When my dog is sick, if we haven't noticed anything funny we know because he gravitates to my Dad's bedroom, which is strictly out-of-bounds. Oscar will risk the unleashing of hell and push his way in there, even hopping onto Dad's bed, just to be close to and secure in the scent and domain of the pack leader. I was thinking about that today when I felt miserable, and asked Vincent to put on Breakfast At Tiffany's for me before he went back to work.
When I'm sad or sick, I listen to Bon Iver and maybe Iron & Wine, for quiet and soothing. I read I Capture The Castle, although I find the book incredibly unsettling, in spite of the humour; the point of the book is that it is a journey, but the start is where I feel happiest, and in spite of Cassandra's hopefulness at the end, I always feel sad and nostalgic for the beginning. Nevertheless, its familiarity and the enjoyment I get from it makes it comforting, and by the time I get to the end I've usually perked up enough to accept that life is not always the way I might want it to be.
This afternoon I thought about what Breakfast At Tiffany's does for me. I first watched it at a very impressionable age, when I had no idea of the book (which I actually still haven't read) and Capote's unhappiness with Audrey Hepburn's casting (although I have never had any defense for Mickey Rooney's Mr Yunioshi - Jesus Christ).
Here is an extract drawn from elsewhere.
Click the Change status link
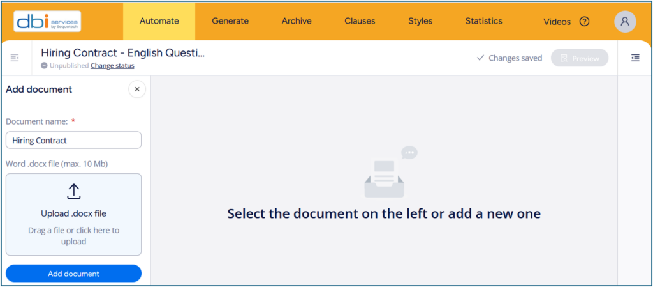 point(112,65)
I don't know how much of the story I really understood; I was just dazzled by the apparent glamour of Holly's lifestyle, especially her beautiful clothes. (I've never understood the huge fuss over the dress she wears at the beginning; my favourite has always been the one she wears to visit Sally Tomato the first time, with the amazing hat and the alligator shoes.) I thought it was romantic; "amusingly and superficially", I now see. Watching it today, I thought more about the story, and why it makes me feel better when I'm unwell or unhappy, aside from being familiar and having a happy ending, and I came to the conclusion that it's because somebody saves her. (I hate the idea of a white knight; it's patriarchal nonsense, with origins in a time when women were not allowed to help themselves, but I think the story could work the other way, with Paul as Holly and Holly as Paul.) I don't believe in God to save me, and I know even when I try my best I can be my own downfall. Breakfast At Tiffany's gives me comfort because Paul's love for Holly is enough to save her from herself; she spends nearly the whole film pushing him away and trying to attain something completely unworthy and just makes fuck-up after fuck-up, but it doesn't matter. He tries to help her, and he loves her, without compromising who he is, and without any illusions about her; he knows her and he trusts himself in that knowledge, even when she's adamant she's something else. When I feel weak or disillusioned, it's nice for me to know that this is possible, even though it's a story; I always hoped it might be real, and now I know it is. Not "amusing and superficial" romance, but "deep and important" love.
By the way, I've also discovered having this person doesn't protect you from getting the mean reds. But having someone to hug you through them makes almost all the difference.